### [阅读文本]
文件IO是一个耗时操作,要尽量避免频繁读取磁盘。
而我们需要分析磁盘的占用空间,无法避免需要读取,但是期望对单个文件只通过一次文件IO操作,不重复读取,最终目标是要获取到某个目录下所有文件夹的信息。
所以需要一种方式可以仅进行一轮磁盘操作,就能获取到对应目录下的所有信息。
为了达到这个目标,做了以下尝试:
- 使用自定义的树结构来模拟文件夹结构
- 通过一次全局IO操作获取所有原始磁盘数据,原始数据保存在内存中
- 后续只操作内存,完成目录下所有子文件夹信息获取
CHFileTool.showFileInfo(rootPath: NSHomeDirectory())
核心计算类:
import Foundation
enum CHFileToolSizeType {
/// 使用磁盘大小计算
case byAllocatedSize
/// 使用字节大小计算
case byBiteSize
}
class CHFileTool: NSObject {
@discardableResult
static func showFileInfo(rootPath: String, sizeType: CHFileToolSizeType = .byAllocatedSize) -> Int {
// 1.一次IO操作,获取所有文件信息
var fileModelArray: [CHFileModel] = []
if sizeType == .byBiteSize {
// 使用字节大小计算
fileModelArray = self.getOriginFileInfo(rootPath: rootPath)
} else if sizeType == .byAllocatedSize {
// 使用磁盘占用计算
fileModelArray = self.getOriginFileInfoByTotleSize(rootPath: rootPath)
}
// 2.构建文件树结构, 计算文件夹大小
let rootModel = self.buildRootNode(rootPath: rootPath, originFileArray: fileModelArray)
// 3.输出文件夹信息
let dirArray = self.printAnalyzeInfo(rootModel: rootModel)
// 随机挑部分数据验证效果
let index = (0..<dirArray.count).randomElement()!

### [任务说明]
从磁盘占用分析一文停下的地方续写下去。 这些资料与磁盘占用分析一文没有关联。

### [展示资料]

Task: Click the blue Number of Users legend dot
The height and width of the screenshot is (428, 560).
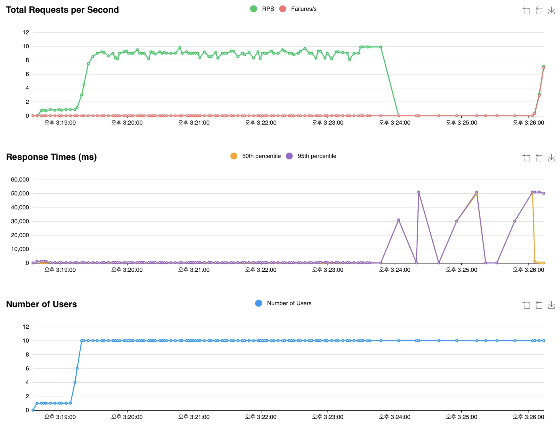Action: 259,303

### [参考解答]
var randomNode = dirArray[index]
print(randomNode)
while let parentNode = randomNode.parentNode {
print(parentNode)
randomNode = parentNode
}
return rootModel.fileSize
}
// 使用原始数据构造 文件树结构
private static func buildRootNode(rootPath: String, originFileArray: [CHFileModel]) -> CHFileModel {
let rootName = (rootPath as NSString).lastPathComponent
let rootModel = CHFileModel()
rootModel.fileSize = 0
rootModel.filePath = rootName
rootModel.fileType = .directory
originFileArray.forEach { model in
let pathComponents = (model.filePath as NSString).pathComponents
self.buildTree(parenetNode: rootModel, currentNode: model, pathComponents: pathComponents)
}
rootModel.subNode.forEach { (key: String, value: CHFileModel) in
rootModel.fileSize += value.fileSize
}
return rootModel
}
// 进行数据统计
@discardableResult
private static func printAnalyzeInfo(rootModel: CHFileModel) -> [CHFileModel] {
// print("统计信息 -- start")
// rootModel.showOneLevelInfo()
var dirArray = [CHFileModel]()
self.getAllDirectory(rootNode: rootModel, dirArray: &dirArray)
// print("按照文件名排序")
dirArray.sort { pre, next in
pre.filePath < next.filePath
}
// print(dirArray)
// print("按照文件大小排序")
dirArray.sort { pre, next in
pre.fileSize > next.fileSize
}
// print(dirArray)
// print("统计信息 -- end")
return dirArray
}
}
// 一次IO操作,获取所有文件信息,记录到数组中, 方法1,2差别不大, 方法2更贴近真实占用
extension CHFileTool {
// 方法1: 通过文件的占用的字节数获取
private static func getOriginFileInfo(rootPath: String) -> [CHFileModel] {
let fileManager = FileManager.default
let fileArray = try? fileManager.subpathsOfDirectory(atPath: rootPath)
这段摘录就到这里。